> [TO DO] Render the records below as a JSON list of strings, one string per line, omitting blank lines and leaving the pictures out of the answer.

Rows on where the targets appear:
▶

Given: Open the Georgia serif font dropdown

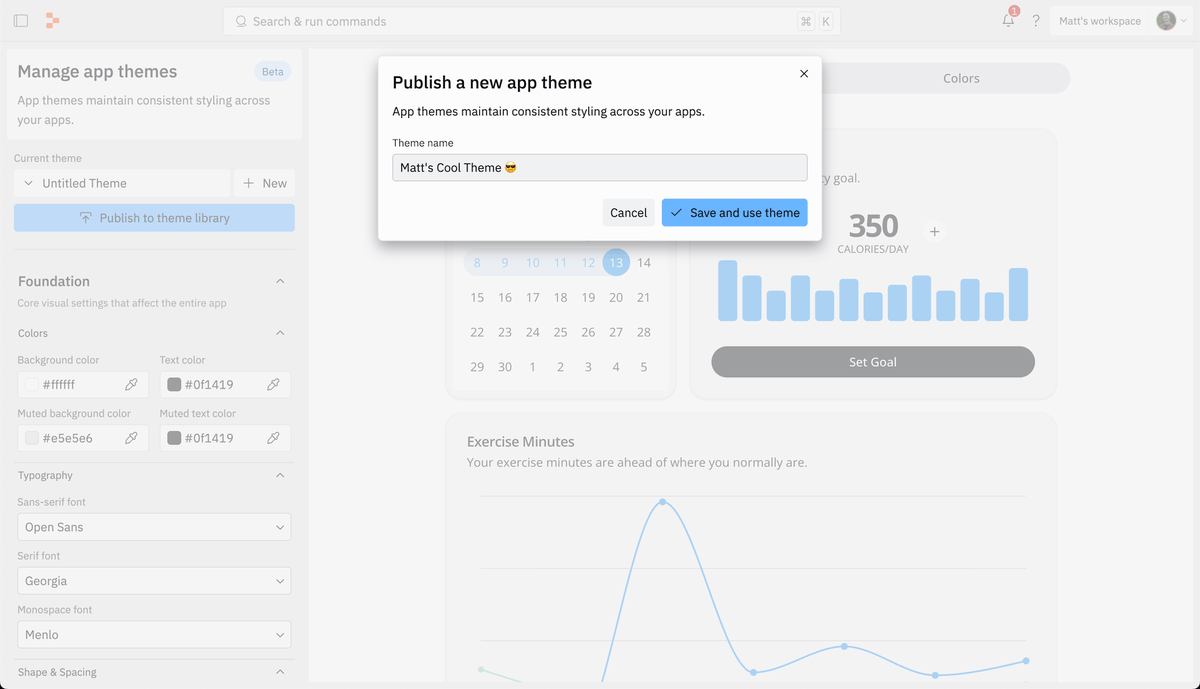Looking at the screenshot, I should [154, 581].
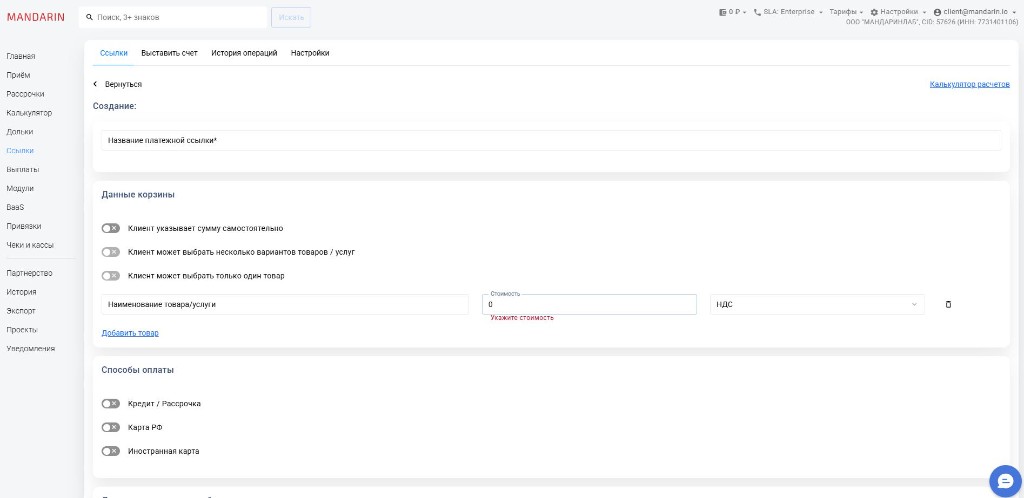Image resolution: width=1024 pixels, height=498 pixels.
Task: Turn on 'Иностранная карта' switch
Action: (x=111, y=451)
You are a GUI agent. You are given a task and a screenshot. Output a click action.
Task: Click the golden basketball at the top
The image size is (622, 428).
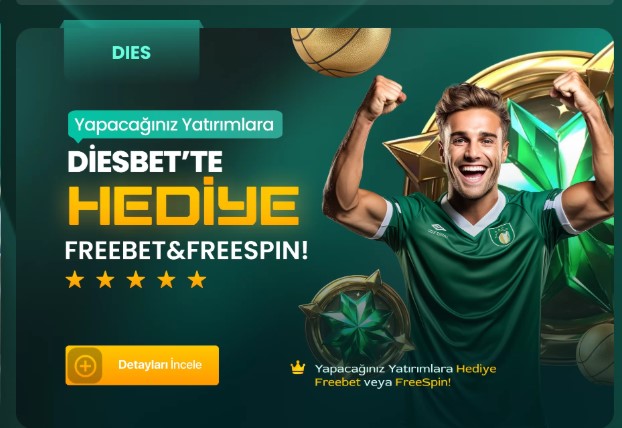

◀

> [OUTPUT]
[
  "Given: Open the Georgia serif font dropdown",
  "Looking at the screenshot, I should [154, 581].",
  "Image resolution: width=1024 pixels, height=498 pixels.",
  "Task: Turn on 'Иностранная карта' switch",
  "Action: (x=111, y=451)",
  "You are a GUI agent. You are given a task and a screenshot. Output a click action.",
  "Task: Click the golden basketball at the top",
  "The image size is (622, 428)."
]